Vendors, briefed on the task force plan in July, generally welcomed the idea of a boost in government spending, Laub said. Industry insiders predict the uptick could favor companies such as Cray Inc. (Seattle), with a history of developing custom high-end systems. However, said a Cray spokesman, "All boats are likely to be lifted if spending increases to this extent."
"We are encouraged to see the recognition of the need for increased funding, particularly for diverse architectures, to correct the imbalance of the last several years that have focused on off-the-shelf technologies," said James E. Rottsolk, president and chief executive officer of Cray.
"This will motivate us to dig into scientific computing even more fervently than we already have," said John Gustafson, a senior scientist at Sun Microsystems Inc. working on the Darpa supercomputer program.
At LinuxWorld earlier this month, IBM Corp.'s Dave Turek said the company launched a Deep Computing unit earlier this year to give IBM a sharper focus on high-performance computing. The group is involved in five government supercomputing projects, including Darpa's, and is targeting high-end needs in new markets such as digital media, said Turek, who is the unit's vice president.
In Japan's shadow
Much of the U.S. impetus for more government investment stems from the announcement last year in Japan of the Earth Simulator, a custom-built NEC Corp. supercomputer that delivers 35.8 Tflops at an estimated cost of as much as $500 million. At the time of its launch, in April 2002, the NEC system had about five times the performance of the fastest U.S. supercomputer, a Lawrence Livermore National Laboratories machine, when Japan launched its system in April 2002.. Today a Los Alamos National Lab system hits about 13.8 Tflops, still well behind NEC's watermark but enough horsepower to rank as the second most powerful system in the world.
"The Earth Simulator created a tremendous amount of interest in high-performance computing and was a sign the U.S. may have been slipping behind what others were doing," said Jack Dongarra, a professor of computer science at the University of Tennessee who is working on the National Academy of Sciences report.

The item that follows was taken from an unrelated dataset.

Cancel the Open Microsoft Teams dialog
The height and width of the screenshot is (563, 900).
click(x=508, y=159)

The Earth Simulator, which was unique at the time of its launch, uses custom vector processors with custom memory and processor interconnects, providing high memory bandwidth for its 5,150 processors.
By contrast, the Los Alamos computer employs 8,000 off-the-shelf processors to get about a third of the performance of the NEC system, in part because it uses a greater number of commercial interconnects from Quadrics Ltd. (Bristol, England).

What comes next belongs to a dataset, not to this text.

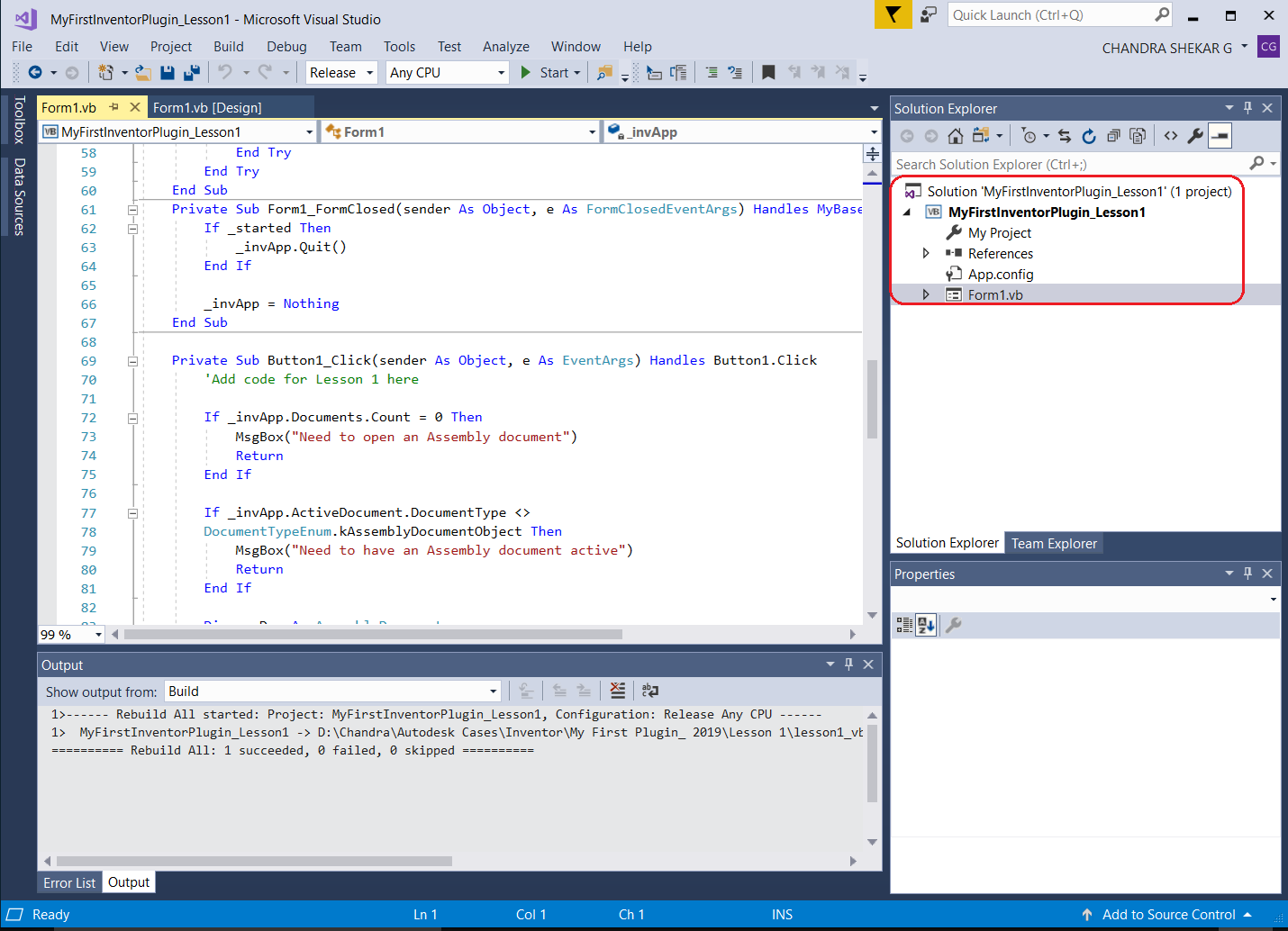
Task: Click the Search Solution Explorer field
Action: (x=1067, y=165)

"The biggest lesson of the Earth Simulator is they [the Japanese] made a decade-long plan and stuck to it," said Reed of the NCSA.
NEC's achievement notwithstanding, 91 percent of the top 500 supercomputers in the world today were made in the United States, according to the NAS report.
Another investment driver lies in the fact that the road to a petaflops system and beyond is still unclear at a time when strategic applications in cryptoanalysis and many scientific fields are begging for horsepower. "At some point you have to come up with a new architecture," said Seager of Livermore Labs.
Seager said that ASCI needs a petaflops system by about 2010 to handle applications tied to nuclear-weapons simulations. It's not yet clear whether IBM's BlueGene/Light program or the Darpa HPCS program would be able to meet that goal, he added.
Laub, the task force co-chair, noted that the HPCS program ends in 2009. "There is nothing to replace it, and that could be a catastrophe," he said.